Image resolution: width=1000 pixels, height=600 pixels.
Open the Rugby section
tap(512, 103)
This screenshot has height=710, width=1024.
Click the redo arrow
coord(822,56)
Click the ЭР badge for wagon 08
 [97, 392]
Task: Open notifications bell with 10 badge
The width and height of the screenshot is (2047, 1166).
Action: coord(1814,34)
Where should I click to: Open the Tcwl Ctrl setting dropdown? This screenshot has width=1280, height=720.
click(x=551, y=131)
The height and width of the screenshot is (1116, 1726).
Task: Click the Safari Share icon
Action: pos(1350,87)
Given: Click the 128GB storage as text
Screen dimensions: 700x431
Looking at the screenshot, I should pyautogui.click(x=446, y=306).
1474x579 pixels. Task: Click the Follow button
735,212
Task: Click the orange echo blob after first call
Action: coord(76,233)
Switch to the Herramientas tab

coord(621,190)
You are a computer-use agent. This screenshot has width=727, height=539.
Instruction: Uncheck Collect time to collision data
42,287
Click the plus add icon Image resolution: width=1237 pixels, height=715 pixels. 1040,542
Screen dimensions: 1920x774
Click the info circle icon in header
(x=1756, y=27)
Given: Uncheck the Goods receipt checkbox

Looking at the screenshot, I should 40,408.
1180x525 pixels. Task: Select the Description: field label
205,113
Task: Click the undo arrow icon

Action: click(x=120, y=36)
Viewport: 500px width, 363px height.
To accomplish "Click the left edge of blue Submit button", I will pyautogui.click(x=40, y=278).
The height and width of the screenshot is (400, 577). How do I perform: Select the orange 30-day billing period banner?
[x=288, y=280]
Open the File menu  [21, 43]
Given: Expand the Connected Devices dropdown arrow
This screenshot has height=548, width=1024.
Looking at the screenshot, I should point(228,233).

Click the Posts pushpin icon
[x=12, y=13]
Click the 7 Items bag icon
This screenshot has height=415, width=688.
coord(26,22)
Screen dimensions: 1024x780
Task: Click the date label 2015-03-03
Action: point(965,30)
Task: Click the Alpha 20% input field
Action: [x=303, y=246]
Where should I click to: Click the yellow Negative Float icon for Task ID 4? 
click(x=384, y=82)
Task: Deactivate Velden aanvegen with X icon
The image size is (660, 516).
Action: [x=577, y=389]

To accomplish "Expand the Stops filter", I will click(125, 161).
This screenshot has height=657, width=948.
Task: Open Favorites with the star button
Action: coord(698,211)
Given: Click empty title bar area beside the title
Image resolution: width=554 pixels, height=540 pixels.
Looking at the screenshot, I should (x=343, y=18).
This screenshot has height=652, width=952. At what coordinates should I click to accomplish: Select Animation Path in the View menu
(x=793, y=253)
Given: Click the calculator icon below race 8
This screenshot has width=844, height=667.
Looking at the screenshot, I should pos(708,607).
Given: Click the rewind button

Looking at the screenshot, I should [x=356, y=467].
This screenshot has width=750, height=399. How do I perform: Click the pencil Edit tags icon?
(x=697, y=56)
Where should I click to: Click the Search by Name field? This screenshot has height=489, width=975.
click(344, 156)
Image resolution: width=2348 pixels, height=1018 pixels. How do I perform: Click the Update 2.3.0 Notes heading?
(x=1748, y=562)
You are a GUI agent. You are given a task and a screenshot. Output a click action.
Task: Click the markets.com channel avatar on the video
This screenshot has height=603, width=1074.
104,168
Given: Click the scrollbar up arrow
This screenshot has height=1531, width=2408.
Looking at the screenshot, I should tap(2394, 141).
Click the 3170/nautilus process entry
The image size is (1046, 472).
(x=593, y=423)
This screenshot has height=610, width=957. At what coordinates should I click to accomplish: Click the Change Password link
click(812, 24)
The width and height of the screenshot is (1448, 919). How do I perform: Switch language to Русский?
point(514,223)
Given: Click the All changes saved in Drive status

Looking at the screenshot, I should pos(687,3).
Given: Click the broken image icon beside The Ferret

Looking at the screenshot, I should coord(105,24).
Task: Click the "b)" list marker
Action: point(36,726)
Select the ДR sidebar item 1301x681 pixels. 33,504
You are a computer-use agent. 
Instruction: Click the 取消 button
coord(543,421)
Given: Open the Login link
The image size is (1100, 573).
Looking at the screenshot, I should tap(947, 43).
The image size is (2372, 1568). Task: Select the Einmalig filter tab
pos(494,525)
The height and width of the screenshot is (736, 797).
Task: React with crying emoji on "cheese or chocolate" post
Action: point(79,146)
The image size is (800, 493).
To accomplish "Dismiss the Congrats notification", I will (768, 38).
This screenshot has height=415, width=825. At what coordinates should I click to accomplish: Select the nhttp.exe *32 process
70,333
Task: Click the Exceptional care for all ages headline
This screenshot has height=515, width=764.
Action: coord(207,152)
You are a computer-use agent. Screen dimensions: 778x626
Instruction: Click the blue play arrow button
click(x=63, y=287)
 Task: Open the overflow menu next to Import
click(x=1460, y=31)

====

WHAT THE TASK ASKS: Copy out each line of the listing that holds the word "agent".

SOLVED EXERCISE:
You are a computer-use agent. This screenshot has width=727, height=539.
You are a GUI agent. You are given a task and a screenshot. Output a click action.
You are a computer-use agent. 
You are a computer-use agent. Screen dimensions: 778x626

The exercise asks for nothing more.